Photograph of MTA police K9 team by Diane Bondareff/AP
Department of Homeland Security Secretary Michael Chertoff announced New York City will receive $153 million - up from last year's $61 million - in transit security grants. Wow - all we can do is remember Chertoff's 2005 remark, when trying discussing how security funding would be allocated, "The truth of the matter is, a fully loaded airplane with jet fuel, a commercial airliner, has the capacity to kill 3,000 people. A bomb in a subway car may kill 30 people. When you start to think about your priorities, you're going to think about making sure you don't have a catastrophic thing first."
Chertoff appeared at a Grand Central Terminal press conference, with Governor Eliot Spitzer and Police Commissioner Ray Kelly present. Spitzer hailed the decision, "This increase in our view is warranted by the simple reality that the risks we face are greater than those that are faced elsewhere in the nation. That as the hub for virtually all the major transportation systems in the nation, we have additional concerns and additional risks that we have to deal with everyday."

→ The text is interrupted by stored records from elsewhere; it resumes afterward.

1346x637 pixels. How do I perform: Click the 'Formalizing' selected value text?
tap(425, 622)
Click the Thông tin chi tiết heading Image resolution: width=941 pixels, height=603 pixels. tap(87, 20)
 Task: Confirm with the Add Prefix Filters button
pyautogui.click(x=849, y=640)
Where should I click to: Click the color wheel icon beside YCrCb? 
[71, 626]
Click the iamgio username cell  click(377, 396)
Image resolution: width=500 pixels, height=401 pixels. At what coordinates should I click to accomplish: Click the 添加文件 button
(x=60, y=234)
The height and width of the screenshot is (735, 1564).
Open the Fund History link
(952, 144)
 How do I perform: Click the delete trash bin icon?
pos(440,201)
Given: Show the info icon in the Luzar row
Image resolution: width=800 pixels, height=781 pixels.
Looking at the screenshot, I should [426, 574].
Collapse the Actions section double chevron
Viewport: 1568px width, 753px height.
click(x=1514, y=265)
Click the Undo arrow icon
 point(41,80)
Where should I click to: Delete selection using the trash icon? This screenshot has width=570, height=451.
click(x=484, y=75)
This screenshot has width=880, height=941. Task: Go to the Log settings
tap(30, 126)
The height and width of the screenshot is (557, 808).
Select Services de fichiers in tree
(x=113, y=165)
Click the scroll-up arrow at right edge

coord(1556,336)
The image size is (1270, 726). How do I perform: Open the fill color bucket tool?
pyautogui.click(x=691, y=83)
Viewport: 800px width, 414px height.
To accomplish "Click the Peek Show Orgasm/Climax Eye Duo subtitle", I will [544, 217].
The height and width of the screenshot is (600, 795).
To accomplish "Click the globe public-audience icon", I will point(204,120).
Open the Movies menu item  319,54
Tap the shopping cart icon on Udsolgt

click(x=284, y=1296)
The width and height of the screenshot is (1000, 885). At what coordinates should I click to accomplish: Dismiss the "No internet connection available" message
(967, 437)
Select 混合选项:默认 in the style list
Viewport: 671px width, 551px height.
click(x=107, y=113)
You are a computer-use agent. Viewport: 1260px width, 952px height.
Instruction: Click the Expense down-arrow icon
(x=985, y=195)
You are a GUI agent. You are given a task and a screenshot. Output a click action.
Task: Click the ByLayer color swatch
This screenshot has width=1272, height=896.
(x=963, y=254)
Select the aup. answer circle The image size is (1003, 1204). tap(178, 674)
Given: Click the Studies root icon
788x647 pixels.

The money will be spit up between the MTA, NJ Transit and Amtrak, with 20% going to the NYPD. And Kelly revealed to the AP the funding enabled a new subway initiative, Operation Torch, to be up and running in three weeks: "You'll see officers with automatic weapons, you will see additional bomb-sniffing dogs funded by this program." Um, yay? And two other interesting facts, from NY1: "The MTA alone moves half of all mass transit riders in the nation" and, post- September 11, Homeland Security has spent $24 billion on aviation security but a little over half a billion on transit security.
Also, this makes us think: We haven't had our bags checked in a subway recently - have you?





anybody ever gone to pet one of those cute lil' puppies? do the handlers get mad? are the dogs friendly?
Panty piddling paranoia. How many Americans have died because of Islamic terrorism from September 12, 2001 to today's date? Does "zero" sound about right?
Sometime last summer there were about 15 police officers (~4 groups of 4) with fully equipped M4's, shotguns and dogs, plus a helicopter circling overhead at the Newark Broad st station on NJ Transit. Since then I haven't seen anything like that since.
This is all basically for show and is basically set dressing. They could just hire out of work actors to dress up like cops and give them plastic machine guns to get the same effect of false security.
Palestine, you will again starting in March. The Times just ran an article that heavily armed teams with sniffer dogs will start patrolling the subways in March. What scares me is these guys will be working 12-hour shifts. I'm not sure I'd want to run into a cranky, tired cop carrying a submachine gun near the end of such a shift. Regular NYPD cops with pistols are bad enough. This is Amadou Diallo waiting to happen all over again.
That's a lot of money. Now we understand why the City Council's been so hot to push through the Department of Homeland's Security's order to restrict the public's use of radiological detectors in NYC.
Only an attempt by the city to try to spend some fed $ that has spent >6 years working it's way thru the system. If you say you don't need it now, next year you can't justfy asking for = or >. Let's see, I'm a terrorist with a backpack full of (fill in your favorite explosive here), I think I'll jus try to casually saunter by the guys in the HBO w/MP5's and the perky dogs & do my deeds.
And HughGass, (Nicely, they are cute pups), they are "working dogs" (sorry PETA), just like "seeing-eye-dogs". They are working, and honestly do love it. When they are on the job, be nice say hello, & don't distract them.
Damn I miss Dudley the Dynamite eating pup from the 6th.
Dadoc
Oddly enough, just today I noticed they were checking bags at the Grand Central subway entrance.
Which is great, because if someone's carrying something dangerous in his bag, there's like, a .01% chance he'll be caught. (Divide number of people searched in a day, maybe a couple of hundred, by total riders in a day, i.e. millions.) That is, if he doesn't see the bag check and go to another stop.
@1 - the city's K9 police don't seem to let you pet the dogs (or at least I've tried and been thwarted). However, you can pet the state police K9 dogs!